This is like the anomalies in GC2 that gave your ships experience; only your survey ship got the experience and the HP (lol, useless), because apparently the captains burn every artifact they get their hands on. They also run auctions in the middle of deep space, and regularly find coins worth a billion dollars.

Reply #2 Top

Quoting ParagonRenegade, reply 1

This is like the anomalies in GC2 that gave your ships experience; only your survey ship got the experience and the HP (lol, useless), because apparently the captains burn every artifact they get their hands on. They also run auctions in the middle of deep space, and regularly find coins worth a billion dollars.
End of ParagonRenegade's quote

No, this is like in GC2 when a survey ship found an anomaly that improved the repair rate of all ships in your empire, except that the description says it affects all of the ships in the "fleet".

Reply #3 Top

For what it's worth, a "fleet" is any amount ships that are grouped together, and back in Gal Civ 2, I would upgrade my survey ship, and build additional ones, because some of the bonuses got pretty sweet once you're grabbed a few.  So in the first few turns, yeah, those bonuses might only affect a ship with no combat abilities, but over time they can actually matter... as long as you don't get the ship blown up first.

Reply #4 Top

"The Fleet" can also refer to all the ships in the Navy, not just e.g. the Home Fleet or some smaller collection of ships. Also, any upgrade simple enough to apply to a ship in deep space with only its crew available to perform the work is simple enough to get applied to every ship in the Navy, and if it's "+2 speed units" then it's also worth applying to every ship in the Navy. It's also difficult to argue that this stuff is supply-limited, since the only such limit is that all the vessels that it gets applied to are within the same group (a possible justification here could be if it were an unstable fuel which is better than whatever stuff gets used normally, assuming that GCIII ships move on reaction thrusters, and have the stuff be so unstable that it won't last more than a turn, but then the +2 moves or whatever would need to be temporary), since the group size can vary considerably.

Reply #5 Top

I wasn't using real world terms when i defined fleet, I was using the game's terms.  Maybe they will change it, but if they did it would definitely need some balancing to be done, especially on larger maps.

Reply #6 Top

Well, if you really want to get pedantic about using game-terms, then the game interface never actually refers to the group of ships containing my survey ship as a fleet because I never group my survey ship up with any other ships. Since my survey ship is never part of a specific fleet, any upgrade found by the survey ship which gets applied to 'the fleet' can only be referring to my entire Navy, since there is no other 'fleet' to which my survey ship belongs.

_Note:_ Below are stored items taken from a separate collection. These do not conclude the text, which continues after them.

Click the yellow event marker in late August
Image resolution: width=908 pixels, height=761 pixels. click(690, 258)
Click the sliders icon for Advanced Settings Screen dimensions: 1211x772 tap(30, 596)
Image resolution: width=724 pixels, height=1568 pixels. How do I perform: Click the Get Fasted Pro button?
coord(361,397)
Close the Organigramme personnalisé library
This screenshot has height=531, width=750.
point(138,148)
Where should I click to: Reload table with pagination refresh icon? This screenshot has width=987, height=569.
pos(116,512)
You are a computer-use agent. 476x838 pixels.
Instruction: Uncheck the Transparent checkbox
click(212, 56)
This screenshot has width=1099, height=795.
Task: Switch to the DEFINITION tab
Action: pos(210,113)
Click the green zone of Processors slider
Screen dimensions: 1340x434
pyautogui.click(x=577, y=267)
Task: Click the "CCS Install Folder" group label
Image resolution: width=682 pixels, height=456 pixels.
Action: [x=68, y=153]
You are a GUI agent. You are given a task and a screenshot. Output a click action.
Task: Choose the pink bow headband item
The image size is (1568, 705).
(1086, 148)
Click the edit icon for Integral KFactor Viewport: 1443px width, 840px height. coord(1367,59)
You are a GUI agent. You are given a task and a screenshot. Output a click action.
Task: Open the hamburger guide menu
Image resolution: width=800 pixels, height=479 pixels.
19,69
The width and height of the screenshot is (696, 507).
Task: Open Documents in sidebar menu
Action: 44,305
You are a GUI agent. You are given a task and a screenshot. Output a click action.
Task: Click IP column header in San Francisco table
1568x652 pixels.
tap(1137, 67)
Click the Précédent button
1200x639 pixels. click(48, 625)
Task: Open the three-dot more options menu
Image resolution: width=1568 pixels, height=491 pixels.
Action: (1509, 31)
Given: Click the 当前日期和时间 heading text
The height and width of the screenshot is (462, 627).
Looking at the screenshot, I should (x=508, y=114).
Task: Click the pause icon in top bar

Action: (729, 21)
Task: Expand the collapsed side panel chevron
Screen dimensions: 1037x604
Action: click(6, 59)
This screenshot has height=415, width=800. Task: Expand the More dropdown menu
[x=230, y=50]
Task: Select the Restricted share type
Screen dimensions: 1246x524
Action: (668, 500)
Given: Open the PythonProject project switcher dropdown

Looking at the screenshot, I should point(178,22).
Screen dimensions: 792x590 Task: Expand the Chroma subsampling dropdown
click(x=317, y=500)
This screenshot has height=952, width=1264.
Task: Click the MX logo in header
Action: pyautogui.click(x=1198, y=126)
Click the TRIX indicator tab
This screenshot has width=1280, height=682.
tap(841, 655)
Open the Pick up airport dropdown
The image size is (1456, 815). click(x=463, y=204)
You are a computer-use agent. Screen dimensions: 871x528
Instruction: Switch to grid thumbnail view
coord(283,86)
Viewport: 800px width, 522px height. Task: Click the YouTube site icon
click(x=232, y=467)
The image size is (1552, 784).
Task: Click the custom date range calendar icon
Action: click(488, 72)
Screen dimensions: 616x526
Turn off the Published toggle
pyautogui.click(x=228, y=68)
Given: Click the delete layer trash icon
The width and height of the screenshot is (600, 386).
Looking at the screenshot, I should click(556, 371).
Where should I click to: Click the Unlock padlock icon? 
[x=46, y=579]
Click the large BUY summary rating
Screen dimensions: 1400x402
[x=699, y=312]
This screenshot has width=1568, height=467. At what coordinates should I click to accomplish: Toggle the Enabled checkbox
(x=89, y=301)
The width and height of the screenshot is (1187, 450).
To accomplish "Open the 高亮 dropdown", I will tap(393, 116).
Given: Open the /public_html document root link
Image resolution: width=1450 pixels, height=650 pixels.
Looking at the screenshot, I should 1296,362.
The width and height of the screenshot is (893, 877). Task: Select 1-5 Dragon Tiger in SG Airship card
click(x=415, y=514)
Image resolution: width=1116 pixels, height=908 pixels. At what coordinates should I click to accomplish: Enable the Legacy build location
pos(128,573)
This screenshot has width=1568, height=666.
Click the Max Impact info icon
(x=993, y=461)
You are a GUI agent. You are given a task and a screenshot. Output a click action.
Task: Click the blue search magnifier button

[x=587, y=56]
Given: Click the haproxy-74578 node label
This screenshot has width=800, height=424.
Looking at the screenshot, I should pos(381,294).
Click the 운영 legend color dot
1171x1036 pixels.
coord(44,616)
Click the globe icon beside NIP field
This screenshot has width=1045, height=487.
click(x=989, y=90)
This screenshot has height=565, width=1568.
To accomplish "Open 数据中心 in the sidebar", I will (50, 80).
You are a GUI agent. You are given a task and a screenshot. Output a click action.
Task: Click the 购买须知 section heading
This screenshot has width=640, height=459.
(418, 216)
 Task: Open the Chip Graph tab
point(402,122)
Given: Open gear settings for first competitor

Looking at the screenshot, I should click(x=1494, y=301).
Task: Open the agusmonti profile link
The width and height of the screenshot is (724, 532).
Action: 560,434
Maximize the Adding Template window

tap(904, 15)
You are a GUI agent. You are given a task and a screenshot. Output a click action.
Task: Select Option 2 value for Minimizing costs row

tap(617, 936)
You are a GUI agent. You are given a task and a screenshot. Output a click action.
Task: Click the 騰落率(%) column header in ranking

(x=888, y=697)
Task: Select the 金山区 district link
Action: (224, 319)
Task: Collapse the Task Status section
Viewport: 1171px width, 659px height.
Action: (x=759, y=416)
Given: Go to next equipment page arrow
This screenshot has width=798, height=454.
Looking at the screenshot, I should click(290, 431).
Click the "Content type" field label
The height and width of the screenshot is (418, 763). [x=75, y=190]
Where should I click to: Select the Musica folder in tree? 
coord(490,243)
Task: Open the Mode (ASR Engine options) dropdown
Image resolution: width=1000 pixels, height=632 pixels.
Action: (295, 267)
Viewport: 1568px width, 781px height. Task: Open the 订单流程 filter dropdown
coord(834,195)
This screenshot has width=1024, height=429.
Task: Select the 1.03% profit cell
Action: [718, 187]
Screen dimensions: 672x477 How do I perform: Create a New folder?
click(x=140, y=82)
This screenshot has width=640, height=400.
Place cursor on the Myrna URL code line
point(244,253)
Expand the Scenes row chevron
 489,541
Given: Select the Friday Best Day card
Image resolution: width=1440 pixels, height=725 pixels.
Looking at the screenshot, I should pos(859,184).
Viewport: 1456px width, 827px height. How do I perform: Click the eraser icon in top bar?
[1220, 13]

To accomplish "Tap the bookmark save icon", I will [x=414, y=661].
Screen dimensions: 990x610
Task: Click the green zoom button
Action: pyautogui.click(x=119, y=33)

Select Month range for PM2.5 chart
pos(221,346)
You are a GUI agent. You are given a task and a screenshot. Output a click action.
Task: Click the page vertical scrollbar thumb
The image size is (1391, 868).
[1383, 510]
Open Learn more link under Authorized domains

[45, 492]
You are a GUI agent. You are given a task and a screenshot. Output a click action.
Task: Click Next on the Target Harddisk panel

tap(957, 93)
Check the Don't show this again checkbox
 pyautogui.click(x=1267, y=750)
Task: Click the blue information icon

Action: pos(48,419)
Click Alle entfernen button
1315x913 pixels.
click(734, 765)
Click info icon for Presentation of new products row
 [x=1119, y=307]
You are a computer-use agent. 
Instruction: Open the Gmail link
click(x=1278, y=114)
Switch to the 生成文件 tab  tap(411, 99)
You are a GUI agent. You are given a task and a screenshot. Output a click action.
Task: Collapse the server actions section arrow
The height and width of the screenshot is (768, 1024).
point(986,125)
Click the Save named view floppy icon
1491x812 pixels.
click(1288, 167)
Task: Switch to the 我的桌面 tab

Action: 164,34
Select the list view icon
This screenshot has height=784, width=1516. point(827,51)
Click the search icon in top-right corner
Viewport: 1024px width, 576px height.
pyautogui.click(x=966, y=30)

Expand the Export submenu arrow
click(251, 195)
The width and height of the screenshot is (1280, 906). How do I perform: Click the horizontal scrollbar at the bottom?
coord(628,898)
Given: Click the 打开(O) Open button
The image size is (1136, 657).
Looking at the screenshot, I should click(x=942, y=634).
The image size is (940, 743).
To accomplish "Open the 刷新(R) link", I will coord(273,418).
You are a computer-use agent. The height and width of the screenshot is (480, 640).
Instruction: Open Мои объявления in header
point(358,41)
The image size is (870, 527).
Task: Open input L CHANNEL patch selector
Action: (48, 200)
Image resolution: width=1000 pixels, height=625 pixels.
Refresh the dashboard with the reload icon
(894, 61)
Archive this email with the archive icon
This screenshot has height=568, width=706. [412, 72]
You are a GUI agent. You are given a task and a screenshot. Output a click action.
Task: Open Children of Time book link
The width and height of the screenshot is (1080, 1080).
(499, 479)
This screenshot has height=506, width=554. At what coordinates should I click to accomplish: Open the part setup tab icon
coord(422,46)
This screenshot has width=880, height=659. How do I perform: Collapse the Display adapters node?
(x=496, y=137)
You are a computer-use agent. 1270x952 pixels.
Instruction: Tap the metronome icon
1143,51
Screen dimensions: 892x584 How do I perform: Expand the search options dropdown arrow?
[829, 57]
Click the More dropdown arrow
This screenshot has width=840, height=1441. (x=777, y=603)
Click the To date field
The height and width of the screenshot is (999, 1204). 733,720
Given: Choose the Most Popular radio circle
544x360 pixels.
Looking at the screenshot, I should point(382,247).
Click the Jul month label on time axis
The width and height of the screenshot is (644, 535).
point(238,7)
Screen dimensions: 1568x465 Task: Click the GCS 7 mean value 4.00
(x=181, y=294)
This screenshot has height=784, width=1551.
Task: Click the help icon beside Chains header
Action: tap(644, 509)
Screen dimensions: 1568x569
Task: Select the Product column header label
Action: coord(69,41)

I don't disagree that getting permanent fleet-wide speed boosts from surveying anomalies could have balance issues in larger maps (using 'fleet to refer to the full Navy), but on the other hand several of the other anomalies have the potential to be rather unbalancing themselves, particularly on smaller maps in the early portions of the game. It's also something that can be dealt with by e.g. placing a limit on the size of the speed bonus, which is rather easy to understand as a technological limitation of your faction - maybe you could theoretically get a ship up to 100 moves per turn based on these anomalies, but the spaceframe can't handle that kind of acceleration, or the ship would burn too much fuel, or maybe you don't have a fuel with a sufficient energy density to pull it off, or something similar of that nature. On the other hand, balancing something like 'the last 5 anomalies I've explored have all been Lost Cutters and it's still early enough in the game that you don't have any military technology to fight me off, and I know where all your colonies are' is a rather more difficult problem, especially for early-stage games on small maps.